Again, you wouldn't be doing this, you know, you wouldn't be running one single script on an EC2 instance. You'd probably do this more centrally. So there's a couple of QR codes here. The first QR code is a blog post from my colleagues and basically they, they do this but more at scale. So um they created Systems Manager Automation documents, then they will collect the data from the EC2 instances in a central place and then push them down to CloudTrail Lake. So that's one of the ways that you could do this. You could also use a Lambda function to, to pull the data in or you could uh put your scripts and your um your schedule into the the user data of the EC2 instance to push the data across that way. Um so that's one of the ways to get that external data into um CloudTrail Lake.

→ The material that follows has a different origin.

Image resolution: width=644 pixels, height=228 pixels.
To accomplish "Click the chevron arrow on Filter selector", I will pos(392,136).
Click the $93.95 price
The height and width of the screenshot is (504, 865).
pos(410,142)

The second QR code is just in case you haven't worked with CloudTrail LA before we have a repository of sample queries that you can just get started with. So you don't have to write them yourself. So that's another uh QR code to check out.

If you haven't come to speak to us in our Cloud Operations kiosk, please come and see us. Um if you want to talk about CloudTrail Lake or anything else, cloud ops related, come and say hello, there's also swag and uh and please don't forget to fill out the session survey and thank you so much for coming to see me today."